May 8, 2020 — Genworth Financial is looking to the recent rehabilitation plan of insolvent long-term care insurer Senior Health Insurance of Pennsylvania for potential wider adoption for its in force business as well as others.
The chief reason for the LTC insurer’s support for a structure similar to SHIP’s plan gaining approval nationwide is that “it significantly reduces premium differences among policyholders across the various states,” a Genworth spokeswoman stated in an email.
The Richmond, Va.-based insurer had noted in an analyst call following the release of its first quarter earnings earlier this week that “SHIP’s plan includes proposed changes to either increase policyholder premiums or reduce benefits to LTC policies that have a premium below a specified rate, which are likely to be policies in those states that are behind an actuarially justified rate increases.”

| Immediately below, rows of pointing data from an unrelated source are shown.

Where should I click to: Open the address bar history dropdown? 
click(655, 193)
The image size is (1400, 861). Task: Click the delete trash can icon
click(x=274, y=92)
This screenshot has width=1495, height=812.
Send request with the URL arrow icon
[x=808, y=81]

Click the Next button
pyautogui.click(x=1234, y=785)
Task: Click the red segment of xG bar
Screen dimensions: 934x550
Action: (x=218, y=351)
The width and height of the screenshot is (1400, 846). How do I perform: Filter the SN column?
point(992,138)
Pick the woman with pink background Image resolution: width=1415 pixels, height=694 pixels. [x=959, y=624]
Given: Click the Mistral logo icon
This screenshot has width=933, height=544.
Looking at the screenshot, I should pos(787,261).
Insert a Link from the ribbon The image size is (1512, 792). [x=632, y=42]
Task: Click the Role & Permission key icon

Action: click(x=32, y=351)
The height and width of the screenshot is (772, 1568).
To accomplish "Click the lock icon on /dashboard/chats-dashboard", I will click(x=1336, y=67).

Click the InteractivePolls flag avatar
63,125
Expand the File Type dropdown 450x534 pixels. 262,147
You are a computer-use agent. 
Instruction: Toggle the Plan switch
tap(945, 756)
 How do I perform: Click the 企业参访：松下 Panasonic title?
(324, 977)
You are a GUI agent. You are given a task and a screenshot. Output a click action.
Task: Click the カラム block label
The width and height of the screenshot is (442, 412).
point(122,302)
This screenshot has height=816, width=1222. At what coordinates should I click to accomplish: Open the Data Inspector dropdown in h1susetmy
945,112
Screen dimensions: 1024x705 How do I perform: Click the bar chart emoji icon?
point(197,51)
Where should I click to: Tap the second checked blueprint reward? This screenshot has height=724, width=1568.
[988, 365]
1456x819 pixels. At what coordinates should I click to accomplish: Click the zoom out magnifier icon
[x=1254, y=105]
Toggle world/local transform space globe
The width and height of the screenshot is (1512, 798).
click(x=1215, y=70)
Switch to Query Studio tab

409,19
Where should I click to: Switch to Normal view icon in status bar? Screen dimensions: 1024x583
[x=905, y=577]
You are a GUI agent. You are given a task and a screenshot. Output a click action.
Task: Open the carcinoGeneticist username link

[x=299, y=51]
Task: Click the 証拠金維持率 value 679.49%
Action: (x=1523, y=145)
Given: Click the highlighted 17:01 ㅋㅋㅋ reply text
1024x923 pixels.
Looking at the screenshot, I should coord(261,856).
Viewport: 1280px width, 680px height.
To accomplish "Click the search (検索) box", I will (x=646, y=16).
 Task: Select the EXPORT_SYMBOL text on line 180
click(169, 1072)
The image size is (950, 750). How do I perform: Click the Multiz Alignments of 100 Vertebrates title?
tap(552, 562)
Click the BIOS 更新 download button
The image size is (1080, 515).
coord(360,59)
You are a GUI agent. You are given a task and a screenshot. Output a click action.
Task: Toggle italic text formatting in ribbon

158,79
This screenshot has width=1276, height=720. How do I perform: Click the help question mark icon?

Although Genworth has booked about $12.7 billion in LTC premium rate increases across the states, it isn’t enough, and so the company is continuing to emphasis the need for a national approach.
The company still has over $7 billion future premium increases and benefit reductions to go to meet the needs of future claims for LTC policyholders, the company said on the May 6 analyst call.
“Given where we are and what we have left, we would say we’re 60% or so all the way through shoring up those books and bringing them closer to a breakeven level with the premium increases,” said Genworth CEO Tom McInerney said on the analyst call.
The CEO, still striving to complete a merger with China Oceanwide Holdings Group Co., Ltd, spoke of the focus on beefing up LTC reserves through more robust state efforts to accept premium hikes partly because of the Penn Treaty and SHIP insolvencies in Pennsylvania. Penn Treaty companies were formerly known as Penn Treaty Network American Insurance Co. and American Network Insurance Co. and are undergoing liquidation.
This multi-year effort is one of the key initiatives of an executive-level task force of the National Association of Insurance Commissioners. The goal is to right-size rate increases to greatly reduce cross-subsidization of increases between states, an effort Genworth has long supported. The idea would be push the states that haven’t granted increases to “step up their approvals” according to Genworth.
To this end, “we will encourage the NAIC task force to consider whether actions similar to those proposed in the SHIP plan can be applied more generally to states that are behind and improving rate actions,” Genworth’s McInerney said on the analyst call.
Rehabilitators for SHIP filed a three-phase rehabilitation plan on April 22nd to address an insolvent company with 45,000 policies in force and a funding gap for claims of between $500 million and $1 billion.
Genworth is looking at the SHIP plan because it is designed to calculate a “minimum premium rate level applicable to all policyholders to mitigate the way key risk factors, including interest rates, lapses, morbidity and mortality, developed versus original pricing assumptions,” the spokeswoman said. These original assumptions have led to insolvencies and shortfalls throughout the LTC industry.
Of course, the rate increases are costly for those holding the policies, often retirees who had expected their premiums over the years would be good enough to cover their well-being and care as they age. The LTC shortfalls brought about by actuarial calculations that didn’t match future market or health realities also means a multitude if seniors are facing reduced benefits if they cannot afford the rate hikes companies say are needed to keep them afloat.
Genworth, though, does have concerns with the underlying actuarial model the rehabilitation plan is using. It is unclear what they are at this time.
However, a person familiar with the plan said that SHIP’s actuarial model as well as the premium rate setting methodology are widely accepted and in use in the industry so it is unclear what the concerns are that Genworth has.
McInerney said on the call that state regulators are now more open to providing significant premium increases and benefit reductions for all of the LTC industry.
They will have to be: the Maine Bureau of Insurance recently found Unum Group was deficient to the tune of $2.1 billion in statutory reserves for LTC based on a review in a review through Unum’s 2018 books.
Unum has seven years to fill this hole, but the reported deficiency has caused some analysts to be concerned it might need money to restore its books, because in 2018, the 10 year Treasury rate of 2.40%.
“With rates now 150-200 bps lower, there could be a substantially higher reserve deficiency” said Evercore ISI analysts in a research note following Unum’s first quarter earnings release May 4. However, the analysts tempered this point by acknowledging that Unum management had indicated Maine regulators has used more current, lower rates.